Monday, February 27, 2017

Release the kraken

What happens when you collaborate with non-ecology scientists?

- You create a Transposable Element (TE) simulation model called TEWorld, with this logo:

- One of your collaborators initials in this project are TE (and you only realize this after collaborating for 4 years)

- You need to run said simulations on sharcnet, and one of the clusters is you will use is called kraken (or orca, or requin, or saw; obviously computer scientists are not biologists, or they are and the inclusion of orca is reverse reverse psychology).

- You receive links to these types of youtube videos:

- You descend into philosophical rabbit holes, and come out transformed.

Tuesday, February 21, 2017

Is doing a PhD a waste of time?

Some people definitely think so. These types of articles crop up regularly. Here is a recent version of this type of analysis that re-appeared in Medium, but is originally from 2010. These are like the villain in a horror movie, every time you think he is finally dead, ominous music fills the theatre. The linked-to article has some aspects that set it apart, though. It provides a voice of faculty members, in addition to some short-writing gems. The quote below has both:
"Monica Harris, a professor of psychology at the University of Kentucky, is a rare exception. She believes that too many PhDs are being produced, and has stopped admitting them. But such unilateral academic birth control is rare."

Monday, February 13, 2017

I will never look at a boxplot in the same way...

Friday, February 3, 2017

Standing on the shoulders of giants

I am currently teaching a graduate "Stats" course, which is more a historical exploration of statistical issues in ecology, led by grad students. As part of the course, we are also exploring best practices in R and ecological data management. So naturally we covered Brian McGill's 10 commandments for good data management, and his follow-up post with an example application of these recommendations with a toy data set.
I decided afterwards to do the challenge, and with our weekly University of Guelph R Users group (UGRU) we walked through the code line by line, and discussed why certain lines were included, alternative ways to code them, advantages and disadvantages of these alternative approaches.
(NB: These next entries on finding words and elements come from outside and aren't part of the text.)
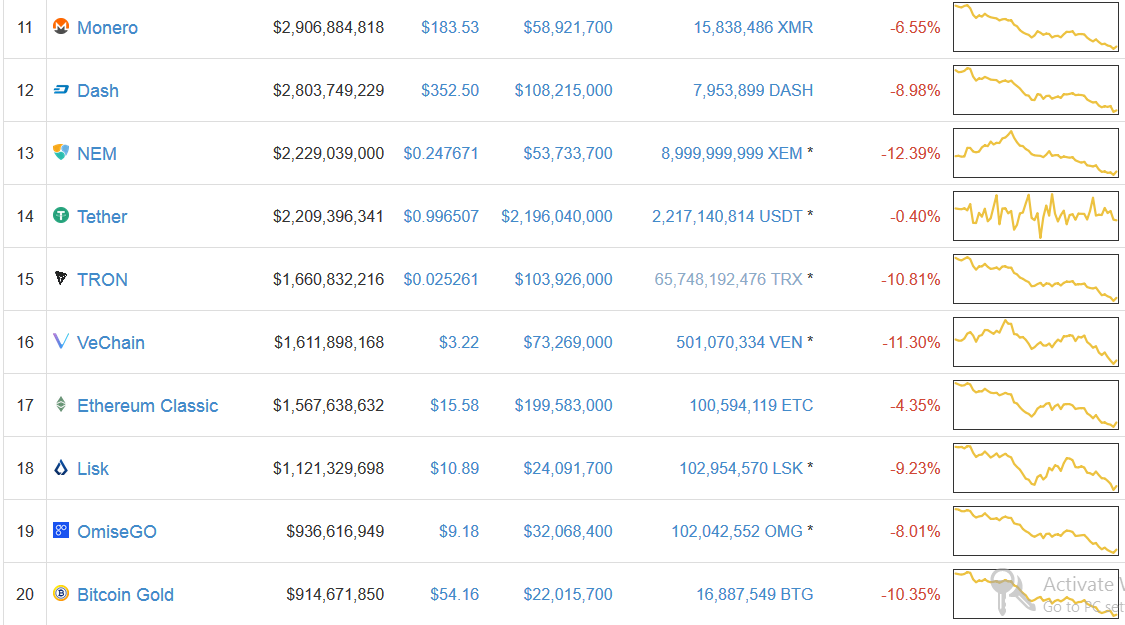Click the NEM coin logo icon
Screen dimensions: 1125x625
pyautogui.click(x=60, y=153)
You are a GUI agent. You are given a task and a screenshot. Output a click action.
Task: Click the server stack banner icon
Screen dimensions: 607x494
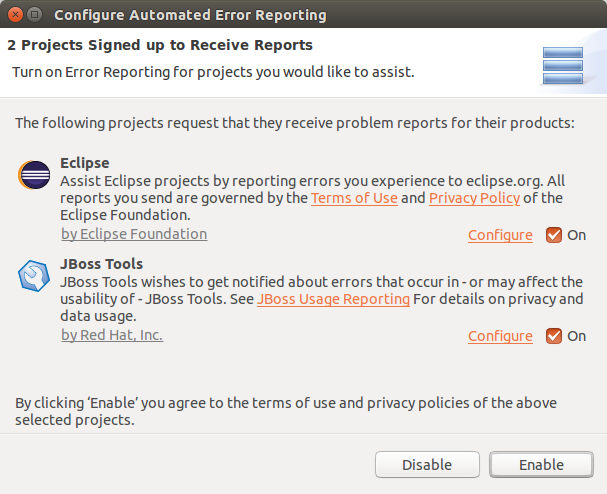pos(561,65)
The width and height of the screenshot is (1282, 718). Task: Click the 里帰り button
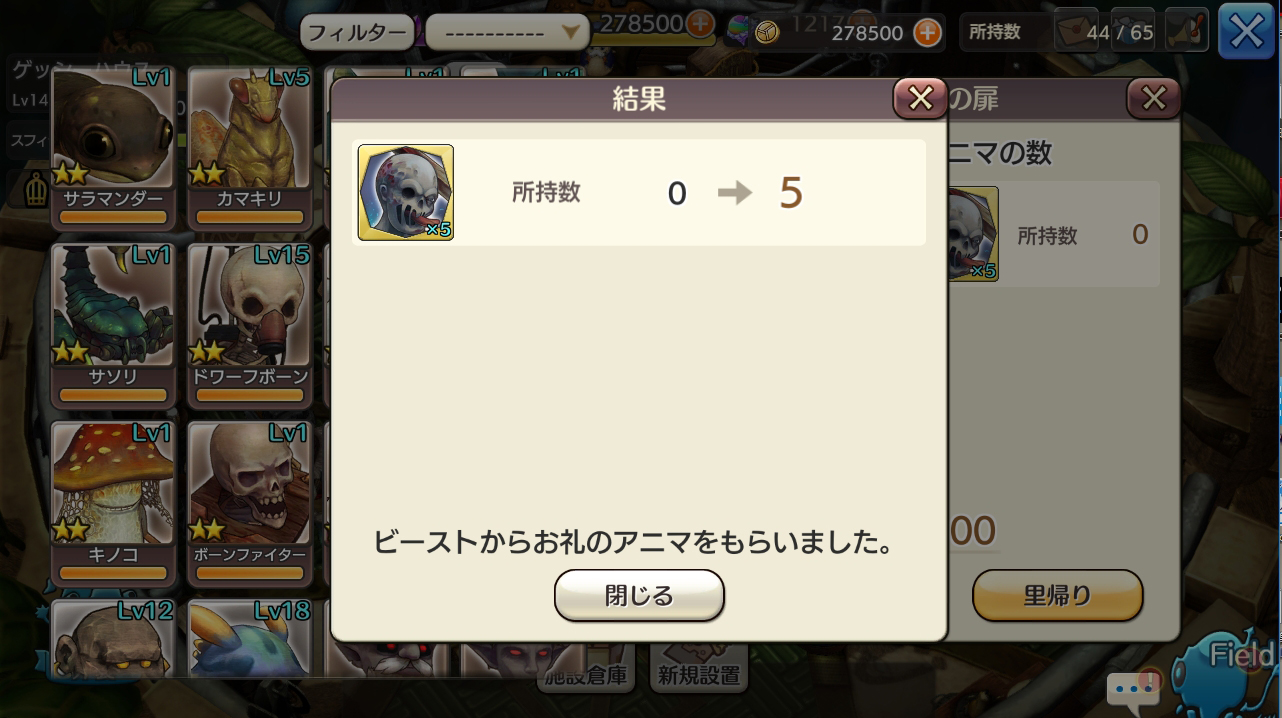pos(1057,596)
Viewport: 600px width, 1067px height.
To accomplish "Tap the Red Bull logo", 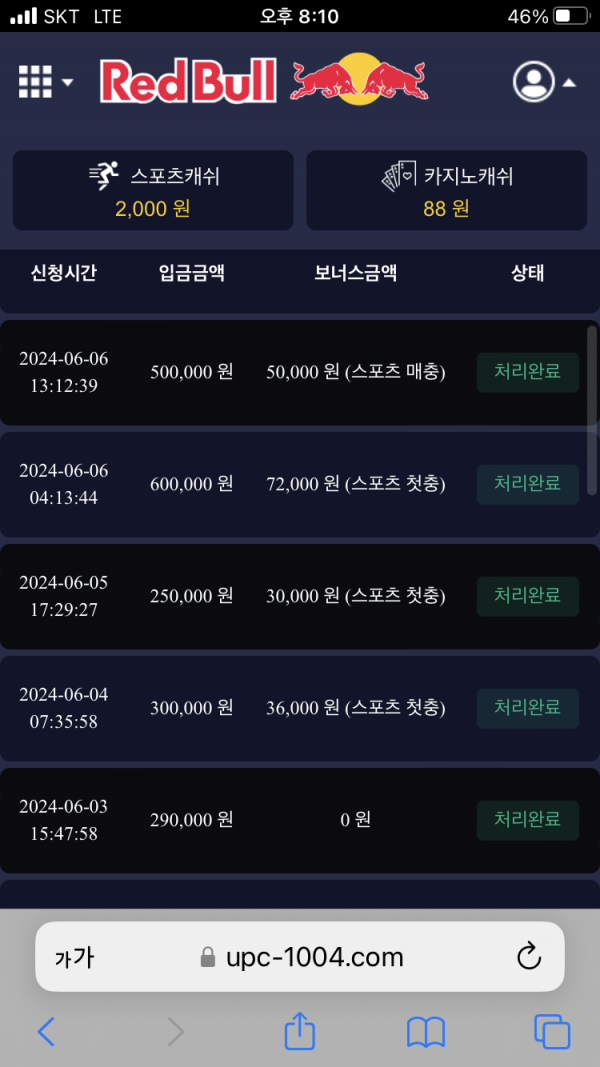I will pyautogui.click(x=263, y=81).
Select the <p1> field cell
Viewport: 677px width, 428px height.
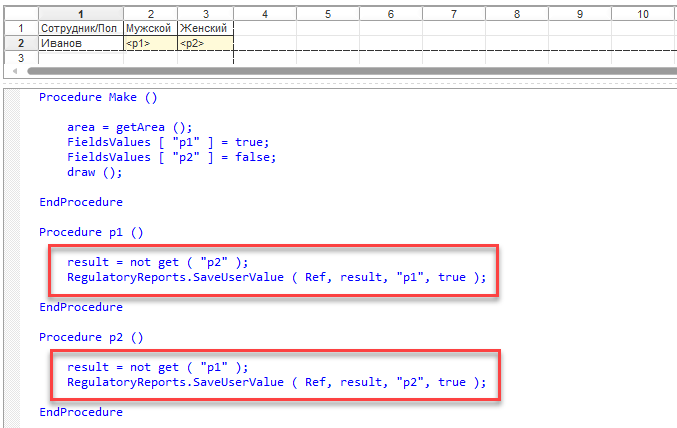pos(149,44)
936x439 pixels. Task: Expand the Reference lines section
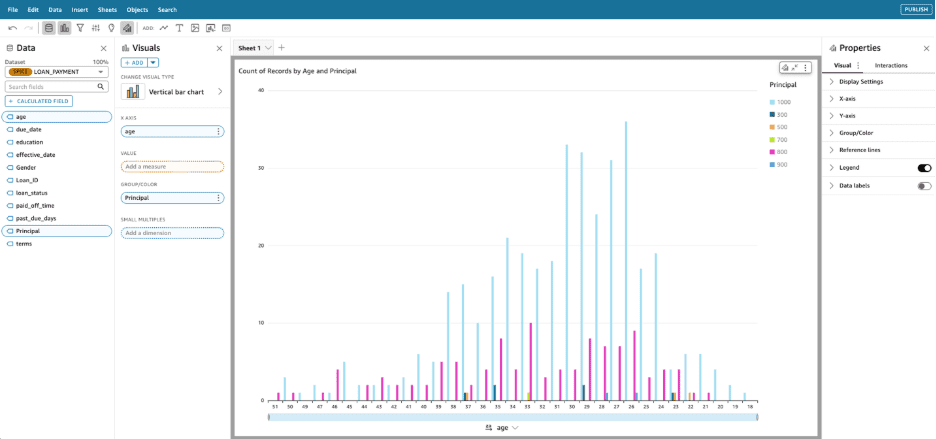point(859,150)
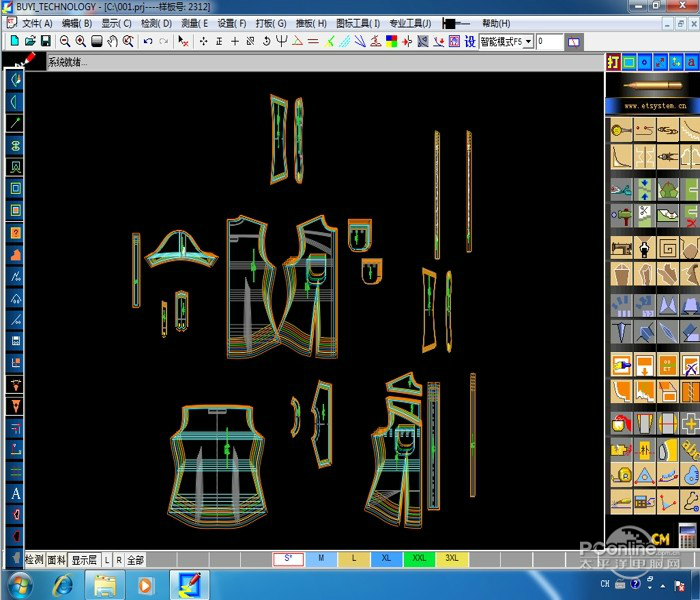
Task: Click the numeric input field showing 0
Action: tap(549, 42)
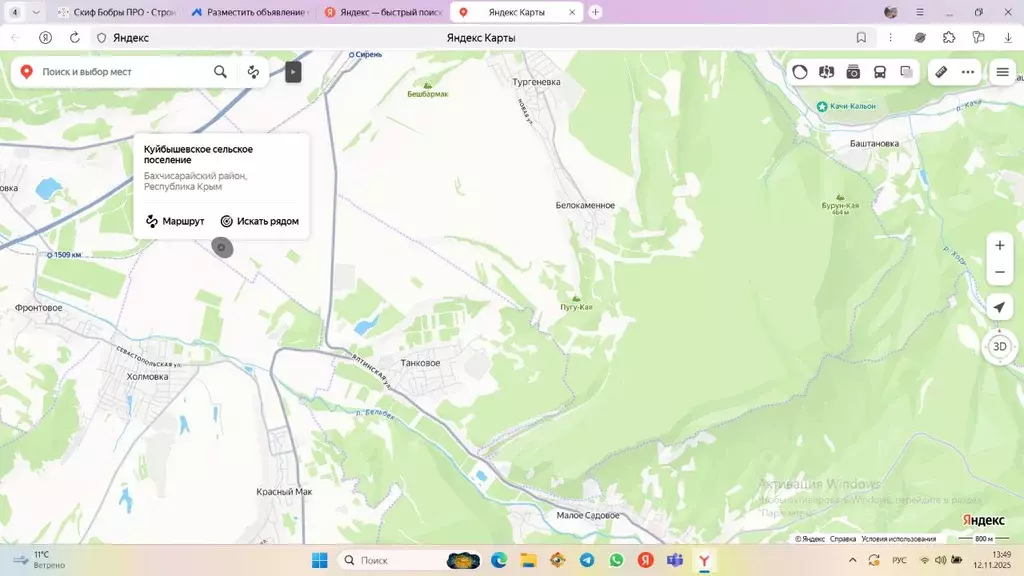
Task: Open the ruler distance measurement tool
Action: [940, 72]
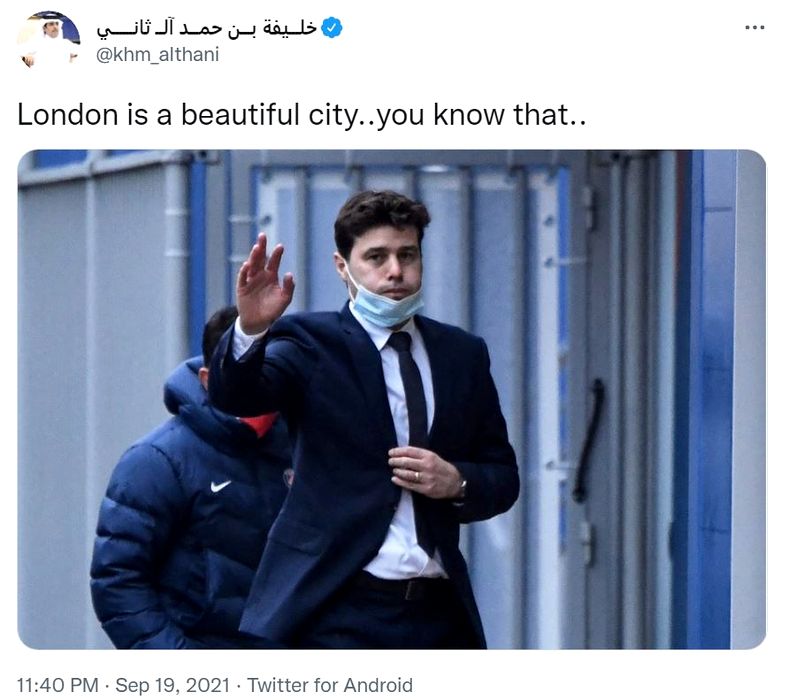Open the Twitter for Android source link
Image resolution: width=789 pixels, height=700 pixels.
point(330,685)
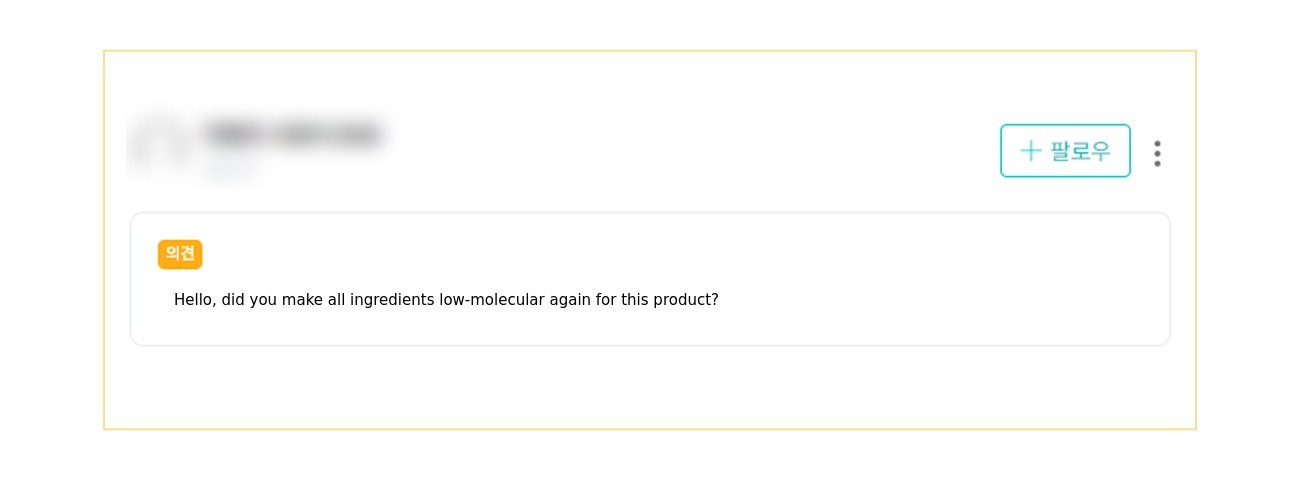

It took us 3 hours of exploration, and I have captured our discussion in an alternative R script file, where our notes are preceded by "###" to differentiate them from Brian's comments.

Here is a link to this updated script file:

Here is a summary of some of our observations:

  • The tidyverse package makes everything easy
  • read_csv is preferable over read.csv
  • tibbles are the way to go
  • reproducible code is very difficult (paths to files, outdated packages)
  • different philosophies with respect to keeping/creating intermediate files, and the value of long versus short file names
  • the flexibility of ggplot is awesome, and just as in base R, there are multiple ways to reach the same goal
  • and the biggest revelation for some of us: when you are piping, and your code is structured in multiple lines, you can still execute the whole block with one cmd/ctr-enter, without the need to highlight the block or step through it line by line!
Thank you Brian for the nice tutorial, RStudio for the functionality, and Maddie for the cmd-enter combination in a piping block, coding will be so much more efficient now.

Wednesday, January 11, 2017

R user group - UGRU

The last 2 years, I have "been running" a R User group, the University of Guelph R Users group (or UGRU). Normally I am the worst when it comes to acronyms, and now I was only bad, because UGRU has Gru in it, the main character of Despicable Me. During a field course, students compared my accent to Gru, and there is a scene in the movie that has its own meme: light bulb.

I hoped that be having people working together and solving similar problems would make the R light bulb go off. And last semester there were a lot of lightbulbs that lighted up. We worked through the first four chapters of the Grolemund and Wickham R for Data Science book, and I have convinced my first physiology colleague that R is awesome.

At the end of the semester, several participants shared their exploratory data analysis, and the word that kept coming up after they put their code together the meeting and the feedback and questions from the other participants was "surprise": patterns they had missed, variables not included, approaches not considered, etc. And this was a mix of people with years of coding in R to beginners. So the feedback and working together did lead to several light bulbs and happy R users!